僕の心臓もうるさいほど高鳴り、声が出ない。
ここ、駅のホームなんだけど……!
「あ……え、季くん?」
「あーー。もう、離したくないんですけど」
耳元で聞こえたその声に、赤くなっている僕の顔が、さらに沸騰しそうなほど熱くなった。
言葉の意味を考える余裕なんてない。
ただ、この温かさが心地よくて、僕も少しだけ、彼の背中に手を回した。
ちょうどその時、電車が滑り込む音がして、我に返った季がパッと離れた。
気まずそうに、でも嬉しそうに鼻をすする彼と一緒に、ドアが開いた電車に乗り込む。
満員電車だから仕方がないけれど、今日の密着度はいつも以上に高い気がする。
季が僕を壁際に追い込み、閉じ込めるように両腕で僕の周りに壁を作っている。
チラリと顔を盗み見ると、すぐそこにある彼と目が合った。
すぐに視線を逸らしたけれど、今度は季が僕の手をこっそり握って、耳元で囁いた。
「センパイ。
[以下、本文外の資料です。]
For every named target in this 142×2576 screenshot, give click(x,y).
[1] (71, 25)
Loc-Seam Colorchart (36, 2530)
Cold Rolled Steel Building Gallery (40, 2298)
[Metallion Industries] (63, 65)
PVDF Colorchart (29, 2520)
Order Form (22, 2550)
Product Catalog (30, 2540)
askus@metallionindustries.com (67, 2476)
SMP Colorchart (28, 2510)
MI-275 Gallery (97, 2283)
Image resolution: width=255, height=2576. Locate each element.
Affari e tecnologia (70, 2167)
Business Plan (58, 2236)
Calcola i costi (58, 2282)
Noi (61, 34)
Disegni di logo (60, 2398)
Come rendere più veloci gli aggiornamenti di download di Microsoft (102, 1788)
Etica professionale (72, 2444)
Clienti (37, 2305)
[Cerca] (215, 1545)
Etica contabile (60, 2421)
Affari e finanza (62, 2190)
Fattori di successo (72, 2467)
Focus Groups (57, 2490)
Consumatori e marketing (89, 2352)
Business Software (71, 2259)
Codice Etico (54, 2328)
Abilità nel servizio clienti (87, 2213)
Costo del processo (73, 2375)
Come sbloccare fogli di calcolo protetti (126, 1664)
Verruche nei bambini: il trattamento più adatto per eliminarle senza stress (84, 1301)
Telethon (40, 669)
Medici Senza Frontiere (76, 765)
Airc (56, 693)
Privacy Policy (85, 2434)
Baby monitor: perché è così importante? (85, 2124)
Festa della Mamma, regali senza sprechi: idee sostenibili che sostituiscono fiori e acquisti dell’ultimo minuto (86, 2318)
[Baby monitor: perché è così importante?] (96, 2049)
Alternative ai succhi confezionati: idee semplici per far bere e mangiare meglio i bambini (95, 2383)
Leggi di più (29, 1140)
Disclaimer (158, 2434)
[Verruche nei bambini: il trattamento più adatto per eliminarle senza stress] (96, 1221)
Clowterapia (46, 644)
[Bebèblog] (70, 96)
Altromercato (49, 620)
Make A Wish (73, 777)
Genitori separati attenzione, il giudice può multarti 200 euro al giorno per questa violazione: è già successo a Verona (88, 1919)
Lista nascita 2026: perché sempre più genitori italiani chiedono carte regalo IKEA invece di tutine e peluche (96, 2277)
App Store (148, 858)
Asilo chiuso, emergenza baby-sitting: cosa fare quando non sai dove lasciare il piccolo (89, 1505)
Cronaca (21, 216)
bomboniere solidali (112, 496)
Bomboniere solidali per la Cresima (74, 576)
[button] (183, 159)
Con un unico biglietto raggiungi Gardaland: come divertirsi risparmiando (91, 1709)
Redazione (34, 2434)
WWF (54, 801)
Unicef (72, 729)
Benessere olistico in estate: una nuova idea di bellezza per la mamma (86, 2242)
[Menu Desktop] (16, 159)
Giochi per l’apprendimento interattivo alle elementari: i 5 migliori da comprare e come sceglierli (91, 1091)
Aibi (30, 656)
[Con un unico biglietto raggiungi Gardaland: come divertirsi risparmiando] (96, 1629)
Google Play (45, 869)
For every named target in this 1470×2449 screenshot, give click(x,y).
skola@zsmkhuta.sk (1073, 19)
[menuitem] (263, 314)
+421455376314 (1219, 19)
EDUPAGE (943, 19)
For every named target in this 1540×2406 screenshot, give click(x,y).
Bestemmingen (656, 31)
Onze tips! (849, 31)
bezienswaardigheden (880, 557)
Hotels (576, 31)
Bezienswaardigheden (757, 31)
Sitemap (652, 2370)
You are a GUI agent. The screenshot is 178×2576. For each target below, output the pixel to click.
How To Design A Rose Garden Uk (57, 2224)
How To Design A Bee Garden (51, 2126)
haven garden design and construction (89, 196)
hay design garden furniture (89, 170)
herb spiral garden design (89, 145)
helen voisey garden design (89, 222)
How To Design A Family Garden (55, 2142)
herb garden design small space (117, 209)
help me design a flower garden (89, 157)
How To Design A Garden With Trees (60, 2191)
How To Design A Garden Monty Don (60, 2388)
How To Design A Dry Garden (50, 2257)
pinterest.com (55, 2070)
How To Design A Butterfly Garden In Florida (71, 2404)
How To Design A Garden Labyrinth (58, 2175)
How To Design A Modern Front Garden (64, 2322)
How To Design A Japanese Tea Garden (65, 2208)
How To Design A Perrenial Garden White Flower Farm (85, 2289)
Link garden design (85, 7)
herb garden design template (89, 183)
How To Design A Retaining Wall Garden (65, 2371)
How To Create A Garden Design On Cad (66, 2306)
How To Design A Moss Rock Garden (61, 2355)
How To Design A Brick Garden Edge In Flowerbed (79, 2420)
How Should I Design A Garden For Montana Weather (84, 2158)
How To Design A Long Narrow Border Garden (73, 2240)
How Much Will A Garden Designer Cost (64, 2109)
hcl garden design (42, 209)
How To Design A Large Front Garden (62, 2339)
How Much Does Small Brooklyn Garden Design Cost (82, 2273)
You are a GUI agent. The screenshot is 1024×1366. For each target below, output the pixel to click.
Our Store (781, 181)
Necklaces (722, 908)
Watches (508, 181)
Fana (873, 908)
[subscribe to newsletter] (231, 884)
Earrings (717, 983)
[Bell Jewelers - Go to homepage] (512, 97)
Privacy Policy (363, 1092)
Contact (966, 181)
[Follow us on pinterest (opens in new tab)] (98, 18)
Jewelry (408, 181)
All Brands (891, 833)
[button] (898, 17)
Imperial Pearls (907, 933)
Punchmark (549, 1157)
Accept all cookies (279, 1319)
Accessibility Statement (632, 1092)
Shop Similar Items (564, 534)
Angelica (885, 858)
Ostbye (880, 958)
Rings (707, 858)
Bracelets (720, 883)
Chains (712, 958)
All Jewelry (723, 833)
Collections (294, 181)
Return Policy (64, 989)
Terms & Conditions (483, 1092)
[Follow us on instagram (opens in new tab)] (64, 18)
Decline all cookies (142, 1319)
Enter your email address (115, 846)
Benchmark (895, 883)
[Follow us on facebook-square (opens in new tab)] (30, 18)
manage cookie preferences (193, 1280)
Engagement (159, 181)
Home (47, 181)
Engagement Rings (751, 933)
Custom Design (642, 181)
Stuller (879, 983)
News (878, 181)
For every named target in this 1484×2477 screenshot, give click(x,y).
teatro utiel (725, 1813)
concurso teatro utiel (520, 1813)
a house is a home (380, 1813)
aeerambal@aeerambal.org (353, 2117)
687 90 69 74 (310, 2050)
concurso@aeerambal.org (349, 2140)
作品、完成したら……一番に見せてください」
「っ!」
「約束ですよ、センパイ」
握られた手に力がこもる。
僕のドキドキは最高潮にうるさくなり、コクコクと頷くことで精一杯だった。
失いかけたと思っていたこの関係が、前よりもずっと近く、温かいものに変わっていた。